Monday, 4 September 2017

Multiple resources and a common vision

The Welland Valley Partnership was one of the first to be set up under Defra's Catchment Based Approach (CaBA) initiative in 2013.  The partnership is led by the Welland Rivers Trust with support from the Environment Agency, and also includes local authorities, National Farmers Union, Anglian Water and others, including ourselves.  The partnership's Resource Protection Group (RPG) includes these and other interests and aims to identify common ground between the often disperate interests of the partners and to guide and support local farmers to adopt management practices that improve the river.


But the Resource Protection Group is not concerned only with water as a resource. Soil, nutrients, and even pesticides which cause problems in water are also resources that require stewardship and wise use in order to achieve profitable farm businesses, as well as improved water quality and enhanced aquatic biodiversity.  The common ground is not hard to find.  Achieving common objectives is more challenging.

That is where the other resource comes into play - knowledge.  That includes the scientific knowledge that the Allerton Project accumulates by conducting research at field, farm and landscape scales, but it also includes the knowledge that farmers have about their land at a similar range of scales. 

Within the Welland RPG there is a balance between practical and academic expertise, spread across the spheres of water policy, catchment ecology, drinking water supply, agri-environmental advice delivery, soil science, agronomy, agricultural policy and practical farming. We have not fallen out yet!  That is not to say that we duck the difficult issues where conflicting interests create challenges, but there is a genuine desire to concentrate on the benefits to us all by focusing on the synergies between land and water management that will meet the needs of our children in future, as well as ourselves right now.

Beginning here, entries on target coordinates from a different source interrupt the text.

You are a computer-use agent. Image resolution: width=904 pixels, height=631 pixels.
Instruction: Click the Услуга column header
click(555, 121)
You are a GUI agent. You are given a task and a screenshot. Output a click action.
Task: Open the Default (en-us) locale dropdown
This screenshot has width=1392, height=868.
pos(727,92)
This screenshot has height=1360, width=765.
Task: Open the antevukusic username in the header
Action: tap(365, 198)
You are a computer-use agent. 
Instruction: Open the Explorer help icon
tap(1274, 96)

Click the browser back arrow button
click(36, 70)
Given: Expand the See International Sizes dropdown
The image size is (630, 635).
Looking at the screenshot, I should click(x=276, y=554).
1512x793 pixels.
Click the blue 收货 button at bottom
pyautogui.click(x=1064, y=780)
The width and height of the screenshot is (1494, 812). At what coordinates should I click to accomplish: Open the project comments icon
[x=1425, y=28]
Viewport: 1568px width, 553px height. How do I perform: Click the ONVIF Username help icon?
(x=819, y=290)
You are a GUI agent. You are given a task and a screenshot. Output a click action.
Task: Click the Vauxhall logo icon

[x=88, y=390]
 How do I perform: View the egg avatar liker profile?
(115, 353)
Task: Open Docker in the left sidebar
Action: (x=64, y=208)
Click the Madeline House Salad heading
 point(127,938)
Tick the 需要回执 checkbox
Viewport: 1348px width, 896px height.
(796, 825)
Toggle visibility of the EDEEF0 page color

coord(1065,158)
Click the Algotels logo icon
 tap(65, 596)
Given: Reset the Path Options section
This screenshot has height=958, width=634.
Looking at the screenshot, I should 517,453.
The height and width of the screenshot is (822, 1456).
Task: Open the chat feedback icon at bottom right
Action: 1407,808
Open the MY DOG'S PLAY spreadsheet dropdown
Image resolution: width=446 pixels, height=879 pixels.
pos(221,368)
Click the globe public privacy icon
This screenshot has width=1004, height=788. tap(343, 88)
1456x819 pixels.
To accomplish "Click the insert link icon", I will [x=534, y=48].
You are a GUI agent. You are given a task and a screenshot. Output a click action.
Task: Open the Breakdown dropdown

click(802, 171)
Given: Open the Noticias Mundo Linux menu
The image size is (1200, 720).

We don't have all the answers, and not everything we do goes as we might expect it to, but that is the nature of a pioneering initiative.  By working closely with the local farming community, and drawing on the latest results from our research, and all the expertise within the group, we are well placed to achieve those common objectives.  And through the Allerton Project's ongoing programme of knowledge exchange activities, we can share the lessons learnt, the good and the bad, with land and water managers from across the country so that the benefits of our work reach far beyond the river Welland.